Generally speaking (not always true):
Premier=Discovery
gold=F1
silver elite=champion/Europa
silver/bronze=F2

Summer tournament are a bit misleading.  Some teams play up some play down some play the appropriate level.  Summer  is a time to experiment with new players.  And some teams just play for got soccer points.  So the summer tournament season means nothing.  Over the years, I have come to believe that the summer tournament season is really not worth it.  A lot of teams don't have complete roster.  There are always kids on vacations.   Most teams have guest players all summer.  Now that we are in the recruiting age, we only do big showcase events.


----------



## MWN (Sep 6, 2019)

Banana Hammock said:


> Generally speaking (not always true):
> Premier=Discovery
> gold=F1
> silver elite=champion/Europa
> ...


I agree with @Banana Hammock  on this, just note that SCDSL allows coaches/DOCs to place teams in the level that the coach believes they belong.

CSL has a fairly rigid promotion and relegation model.  Its not uncommon in CSL to find teams that don't belong in the level they are playing and either destroy everybody or bomb every game.  I remember 4 or 5 years ago, when my son played on a CSL team we had two teams in our "Bronze" division that destroyed the other teams regularly.  The first was a Silver-Elite team the previous year that had enough changes in players that it was forced to drop down to Bronze by CSL's rules, the second was a team from Palm Desert that went on to win President's Cup and go to Regionals.  Neither team had any business in Bronze, but by CSL's rules were forced to play that division.
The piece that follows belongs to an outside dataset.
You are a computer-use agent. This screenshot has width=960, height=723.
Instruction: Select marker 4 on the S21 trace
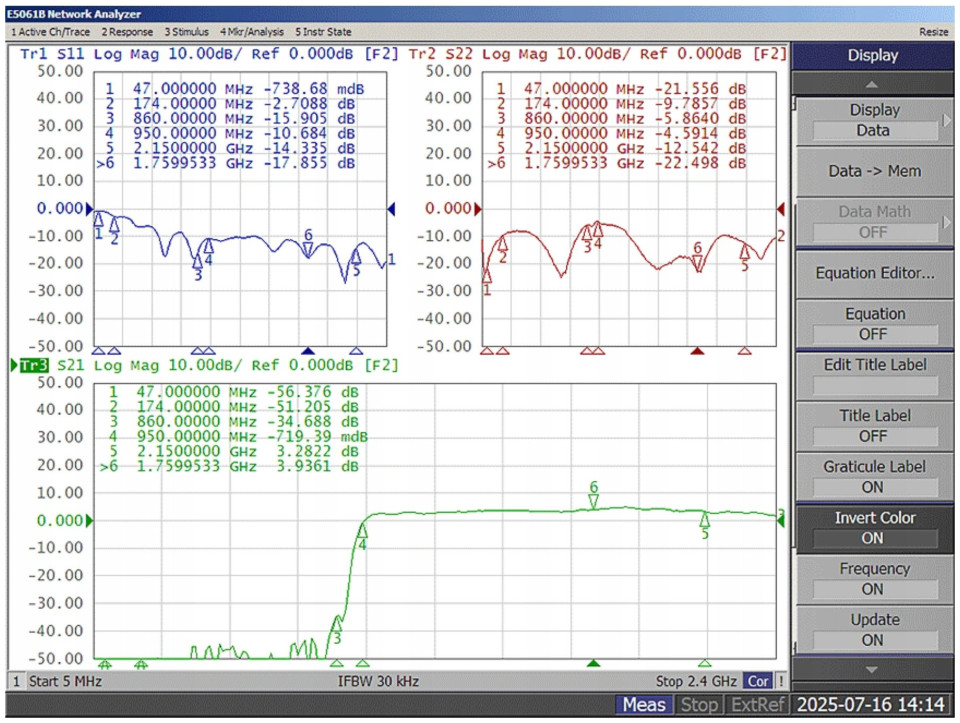(362, 530)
At the younger levels, 2 or 3 fast superstars can dictate whether a team wins or loses.  At the older levels its much more of a team effort, both on defense and offense.  You will also find that SCDSL tends to have stronger Girls teams and CSL tends to have stronger boys teams.


----------



## Messi>CR7 (Sep 6, 2019)

Banana Hammock said:


> Generally speaking (not always true):
> Premier=Discovery
> gold=F1
> silver elite=champion/Europa
> ...


Also at the younger ages (B2010 and G2009 and younger), they don't always have a gold division.  So Silver Elite would be the highest level for those age groups.


----------



## espola (Sep 6, 2019)

I thought I had a lot to say on this topic but I couldn't put together more than a short paragraph, so I gave up.


----------



## jrcaesar (Sep 6, 2019)

To add: Some of the top Silver Elites are competitive with or equal Flight 1/Champions teams, but haven't yet advanced into Gold (3rd place finishes, etc.).


----------



## timbuck (Sep 6, 2019)

Coast teams are typically from smaller clubs that have 1 or 2 teams in an age group.  And from smaller or more isolated cities.
So if you play a team from Palm Desert or Santa Barbara-  you are probably getting the top 15 players from a 30 mile radius on that team.  
SCDSL has most teams in Orange County and the teams are a bit more diluted nowadays.  There are at least 6 clubs within 20 minutes of Irvine.  
In SCDSL -You may get a club that has 4 teams in an age group- 1 Champions/Discovery, 2 Europa and 1 Flight 2.  You could probably form an all-star team from the Europa and Flight 2 team that would likely win a gold bracket.  (The Europa teams on their own would do ok against the gold teams, but I think Gold might be slightly more competitive than Europa).
ECNL and DA are mostly from SCDSL teams too.  So you get a bit of dilution due to that as well.


----------



## Dargle (Sep 6, 2019)

Flight 1 has become heavily diluted by all of the clubs that felt it imperative to have a team called "Flight 1."  On the boys side, my experience from friendlies, tournaments, and State Cup/Nat'l Cup, the latter of which should arguably be the fairest comparison, is that Europa teams in Flight 1 can range from low to mid-Silver to Silver Elite and Championship teams are typically mid to high Silver Elite to low Gold.  The typical comparison for mid to high Gold is Discovery division, although that varies from age group to age group.  As others have alluded, the reason CSL can tend toward under-placement and SCDSL to over-placement is the promotion-relegation system v. the club's placement system.  This especially true since a strong second year team can be in Silver given that is as fast as they could be promoted (one level per year), while the top team at a powerful club can be Flight 1 even if it is weaker than other clubs' top teams.  Those distinctions, however, are a bit overblown.  CSL has elevated teams more than one level because of an especially strong performance at League Cup and club power and preference has more of a role in promotion/relegation/placement than it used to (no doubt due to the SCDSL alternative).  Plus, SCDSL's creation of Flight 1 divisions and Flight 3 is effectively a way to replicate the CSL levels.


----------



## pewpew (Sep 6, 2019)

espola said:


> I thought I had a lot to say on this topic but I couldn't put together more than a short paragraph, so I gave up.


Thank you!!
Just kidding “E”


----------



## espola (Sep 6, 2019)

pewpew said:


> Thank you!!
> Just kidding “E”


There were some that said that Gary Sparks was only in it for the money, but I think he was just trying to make things better.  Back in 2004 and 2005, when Presidio had its website crisis, he declined the opportunity to absorb all the better Presidio teams into a sort-of CSL South.


----------



## Futbol30 (Sep 6, 2019)

Thanks everyone for the responses, they were all informative... except maybe Espola.. haha I'm kidding.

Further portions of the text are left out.